# How To Find Hours Of Sony DLP Lamp???



## bobh33 (Jan 13, 2008)

Hello Again! Wondering if there is a way to find out how many hours are on the lamp on my 42" Sony Grand Wega DLP. Also, is there any aftermarket yet for these lamps or are they still ridiculously priced?
Thanks!!!
Bob


----------



## lcaillo (May 2, 2006)

Sony does not make DLP sets. Post the exact model number and I will look it up for you. There are vendors where you can get the OEM lamp for less than from Sony, but even if you buy it form Sony the prices are not ridiculous. Likely under $300 depending on the model, which translates to about a nickel per hour, likely less than it costs for electricity to operate the set.


----------



## bobh33 (Jan 13, 2008)

Thanks!

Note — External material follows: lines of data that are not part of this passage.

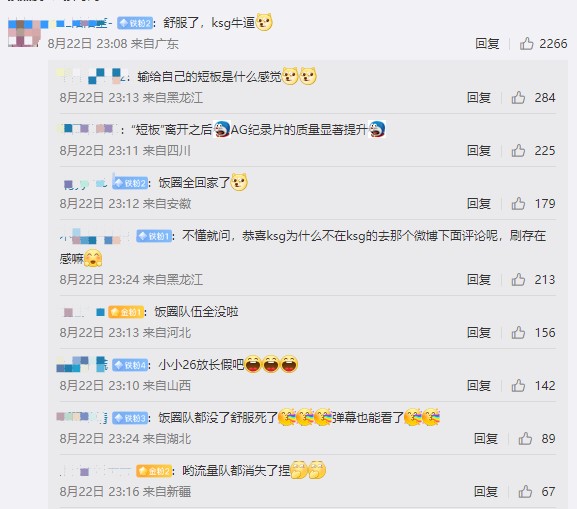Reply to the 23:24 Heilongjiang comment
This screenshot has width=577, height=509.
[479, 280]
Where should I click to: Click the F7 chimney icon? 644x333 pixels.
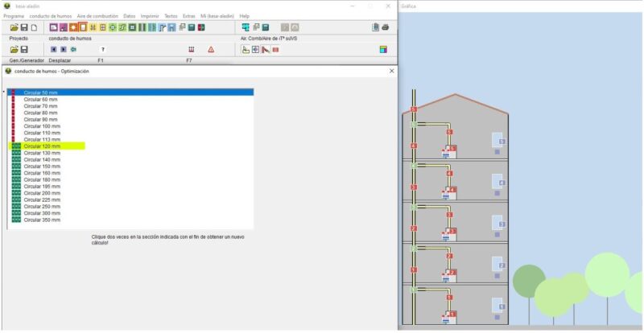(191, 49)

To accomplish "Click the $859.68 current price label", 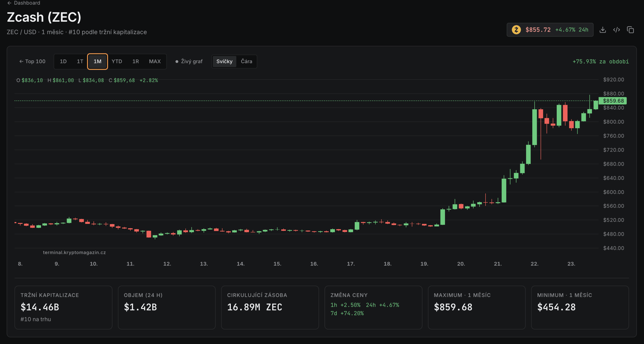I will point(613,101).
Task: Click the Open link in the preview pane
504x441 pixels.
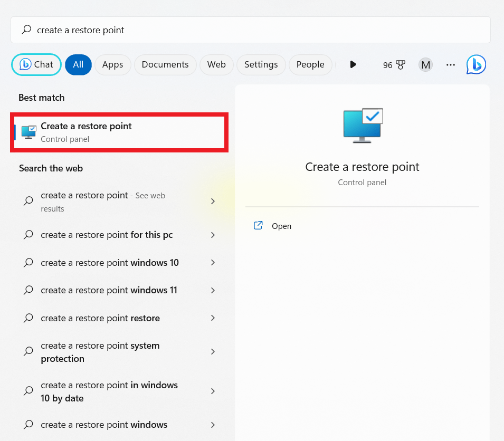Action: 281,226
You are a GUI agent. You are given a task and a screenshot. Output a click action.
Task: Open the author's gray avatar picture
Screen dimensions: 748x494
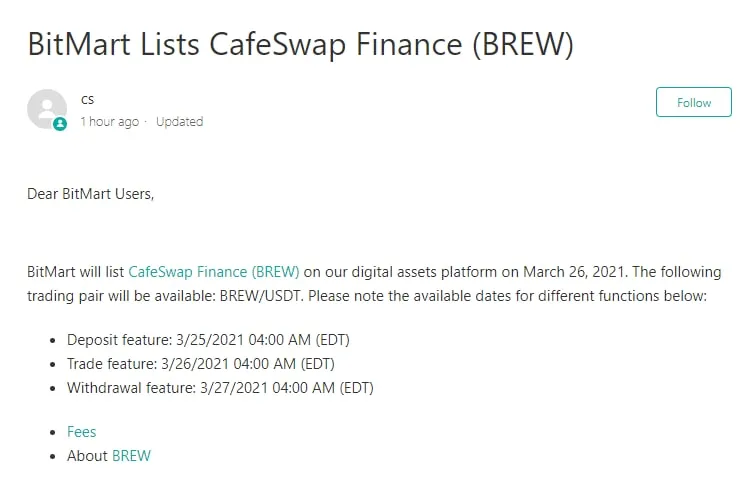tap(47, 109)
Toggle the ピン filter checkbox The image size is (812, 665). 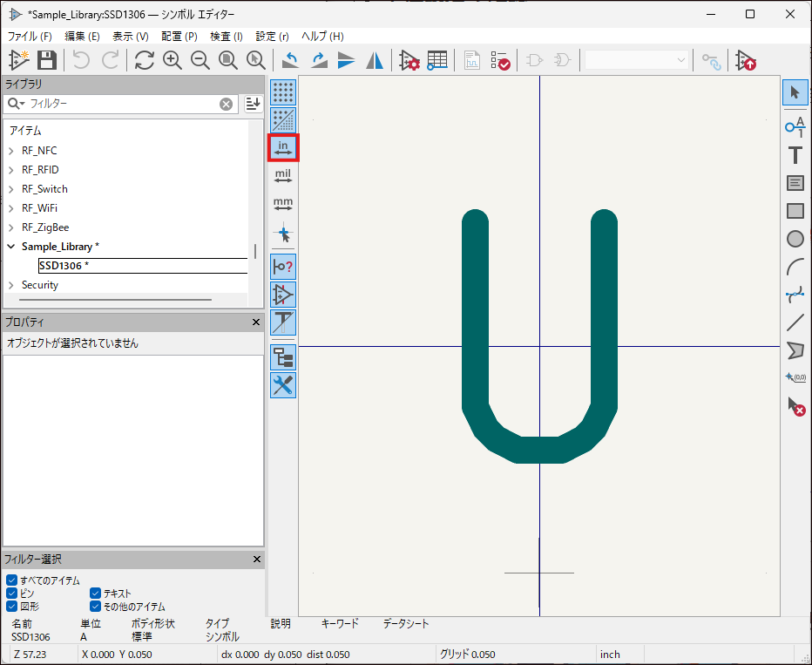12,594
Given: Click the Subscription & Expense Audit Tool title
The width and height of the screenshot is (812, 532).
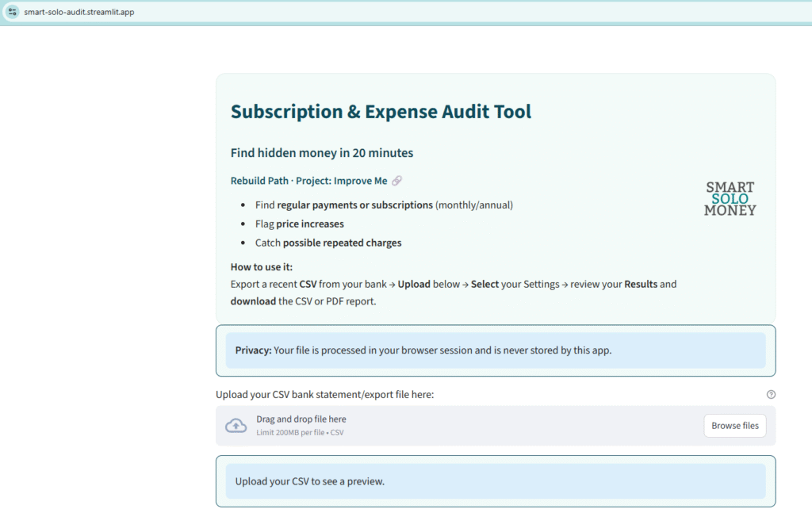Looking at the screenshot, I should 381,111.
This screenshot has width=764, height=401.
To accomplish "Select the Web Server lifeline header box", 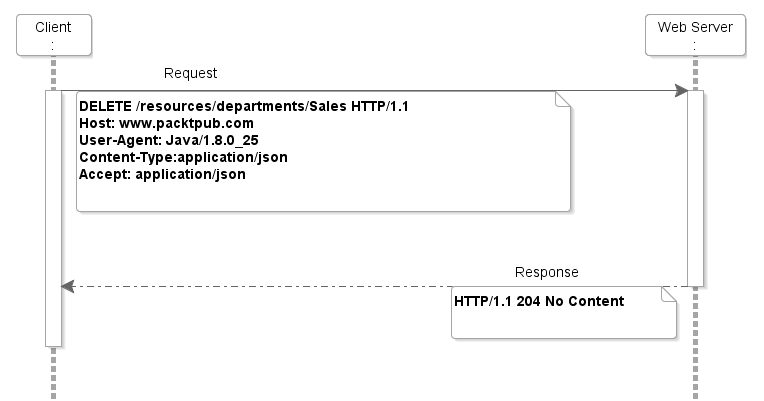I will (x=695, y=35).
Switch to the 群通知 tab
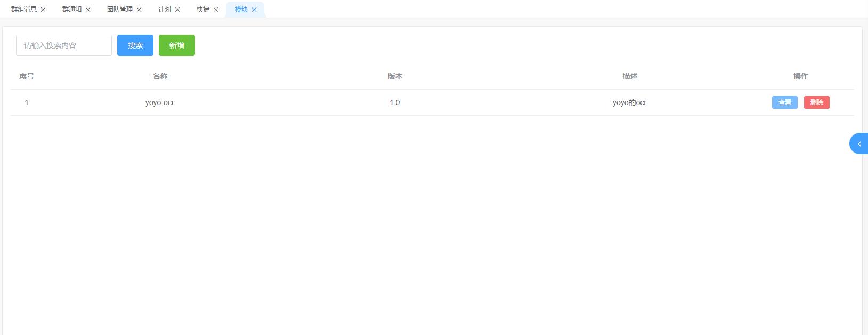The width and height of the screenshot is (868, 335). coord(72,10)
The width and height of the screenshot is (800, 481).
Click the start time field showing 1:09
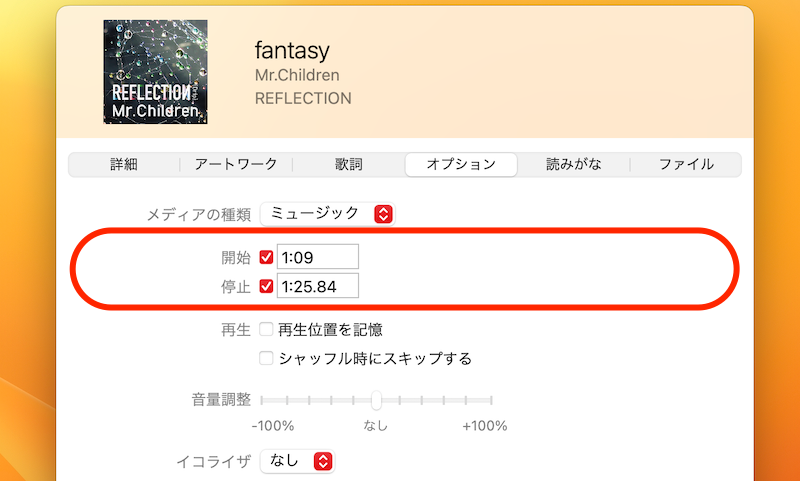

It's a Sony KDF42E200 DLP 3LCD that I bought a year ago. I guess Sony has dropped the DLP's totally! The info on the lamps would be great. Is there a way to find out how many hours are on the current lamp?


----------



## Mike P. (Apr 6, 2007)

Do you mean KDF-42E2000? 

http://www.sonystyle.com/webapp/wcs...51&storeId=10151&langId=-1&productId=11038977


----------



## bobh33 (Jan 13, 2008)

Yep that's it. It's a fantastic TV, I don't why Sony stopped production.


----------